__BRIEF__
What needs transcribing is the line with "This screenshot has" and every line after it to the end of the records, exactly and alone, with no pictures.

__INPUT DATA__
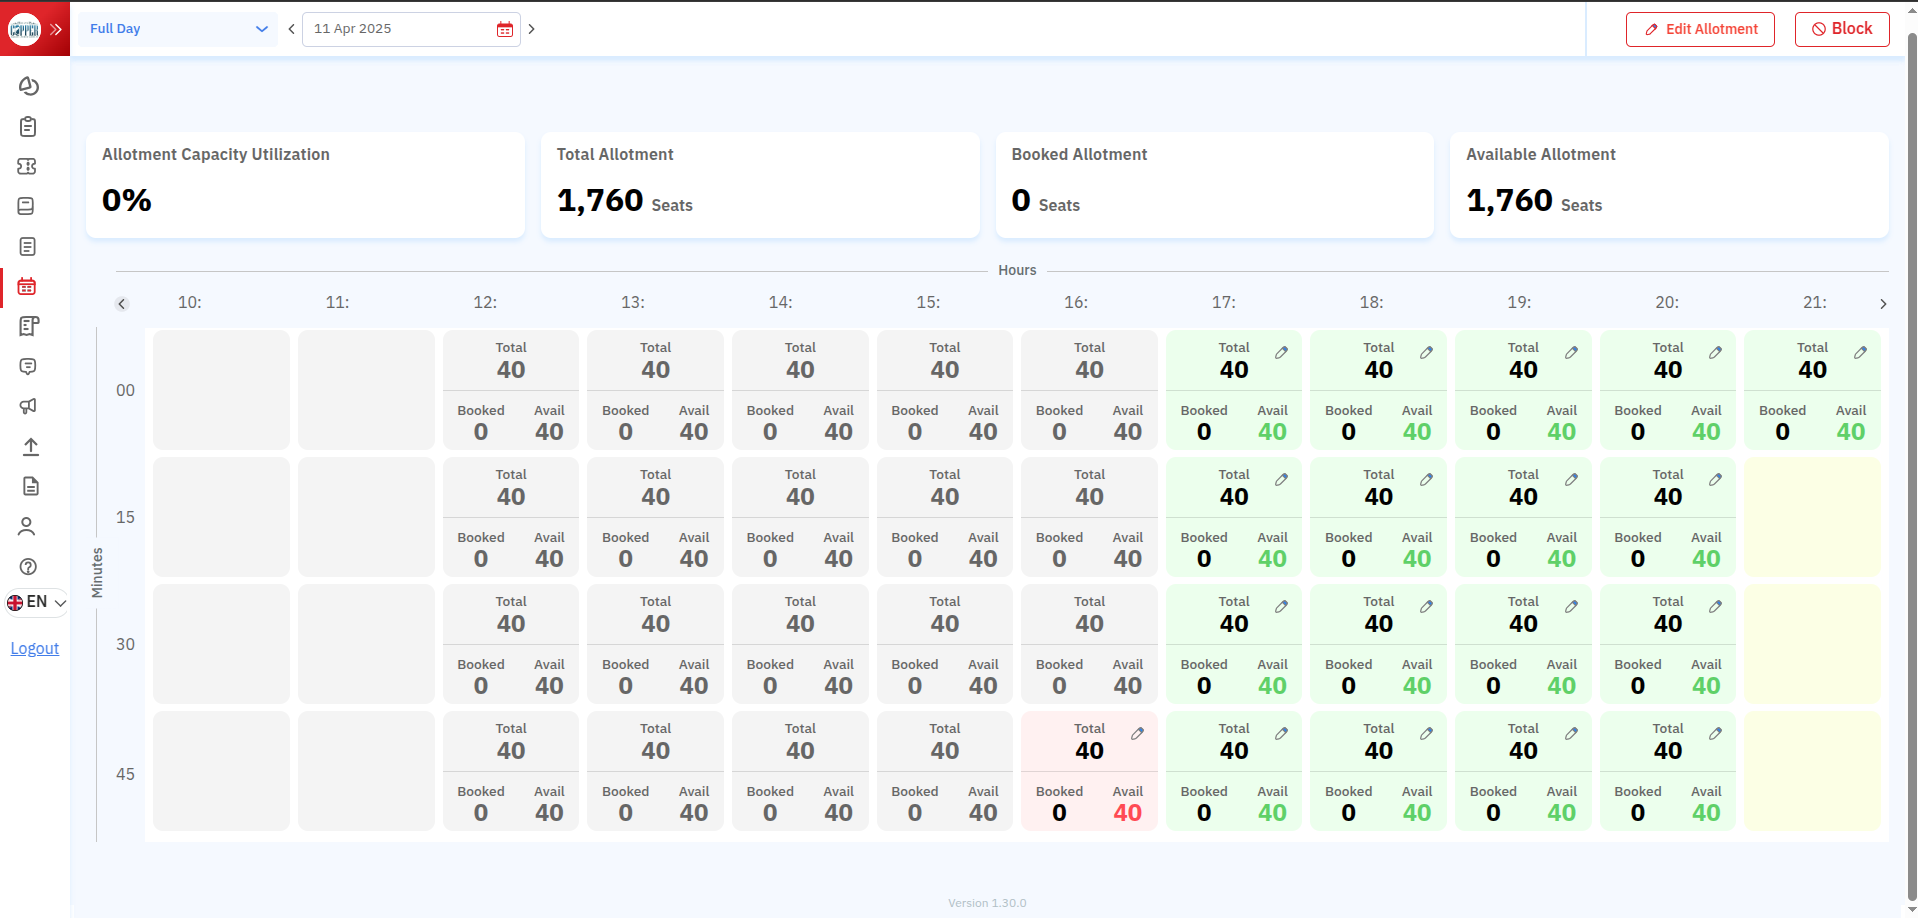Click the chat message sidebar icon

click(x=28, y=367)
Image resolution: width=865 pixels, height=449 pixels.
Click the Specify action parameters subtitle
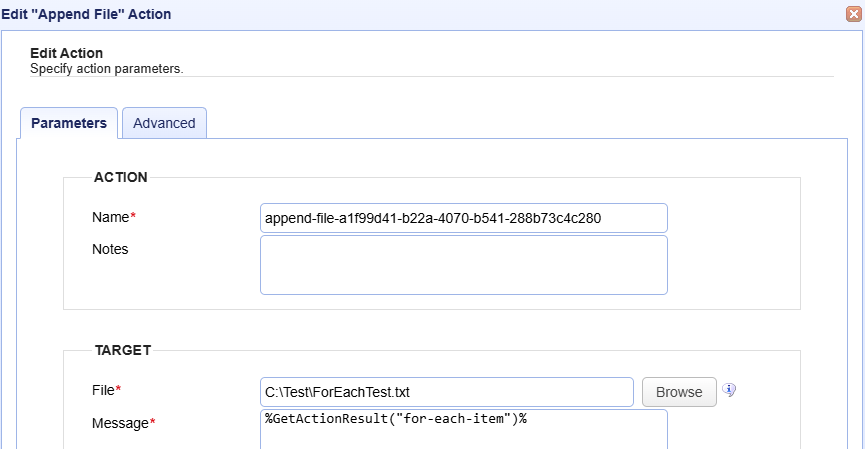(106, 69)
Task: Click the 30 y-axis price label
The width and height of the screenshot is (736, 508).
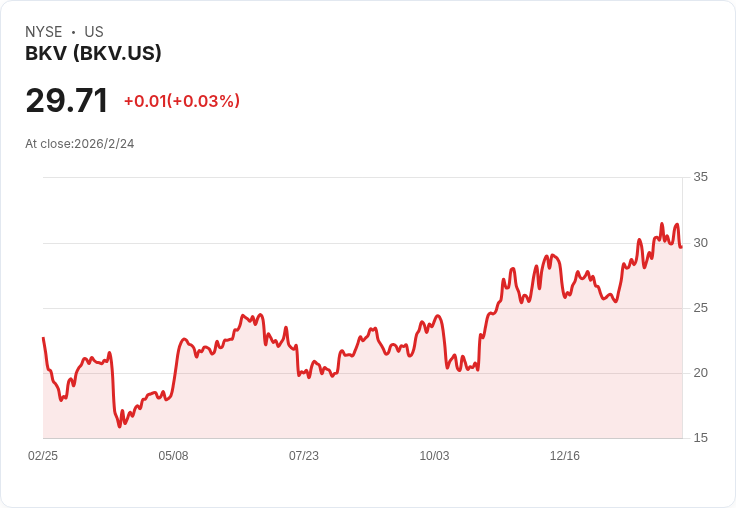Action: pos(700,243)
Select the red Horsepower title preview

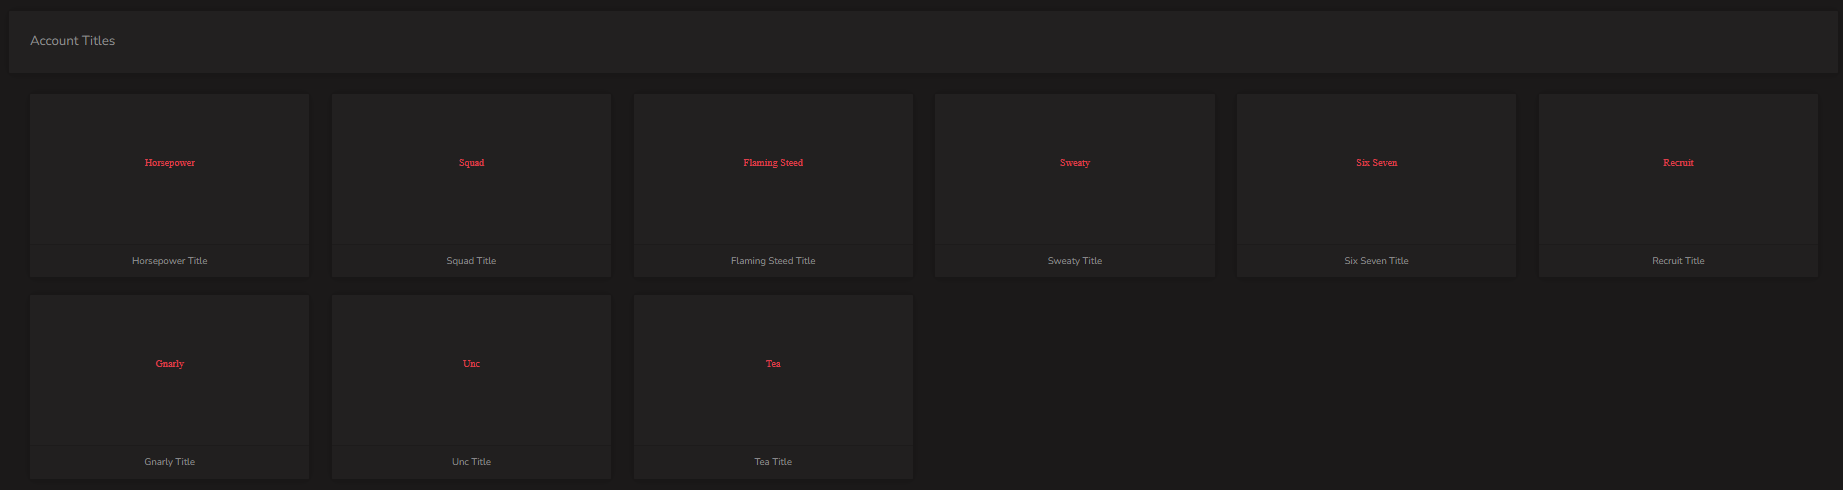coord(170,163)
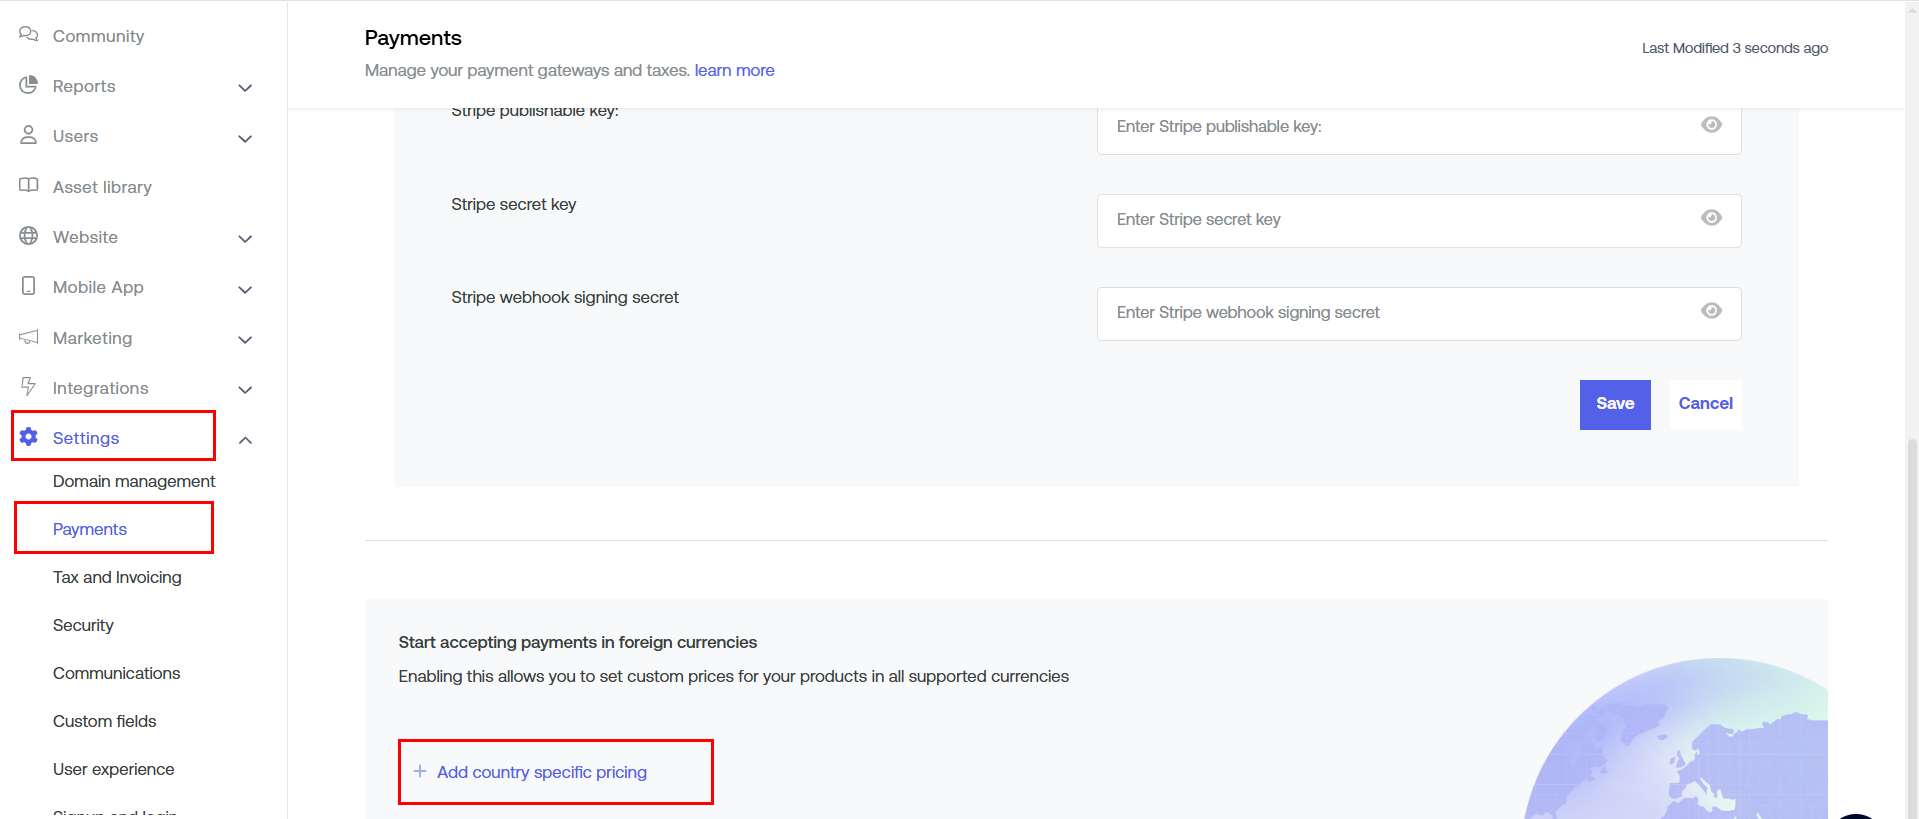The image size is (1919, 819).
Task: Follow the learn more link
Action: click(x=734, y=70)
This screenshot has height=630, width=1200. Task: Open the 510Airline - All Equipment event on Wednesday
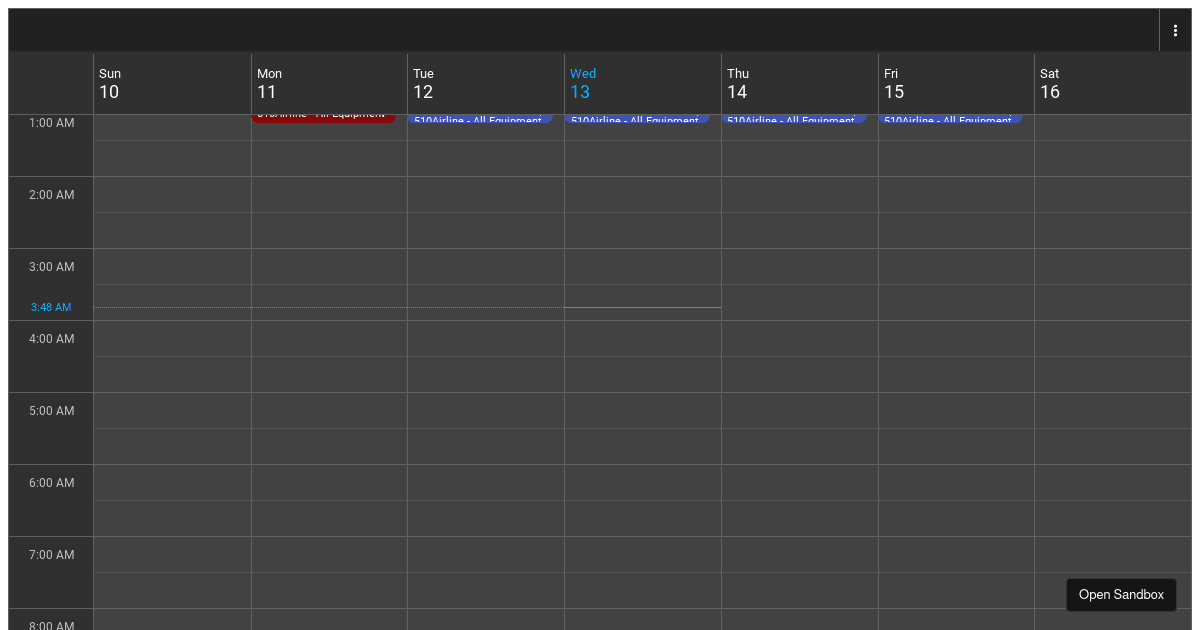tap(638, 120)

__EXERCISE ANSWER__
This screenshot has height=630, width=1200. Task: Open the 510Airline - All Equipment event on Wednesday
tap(638, 120)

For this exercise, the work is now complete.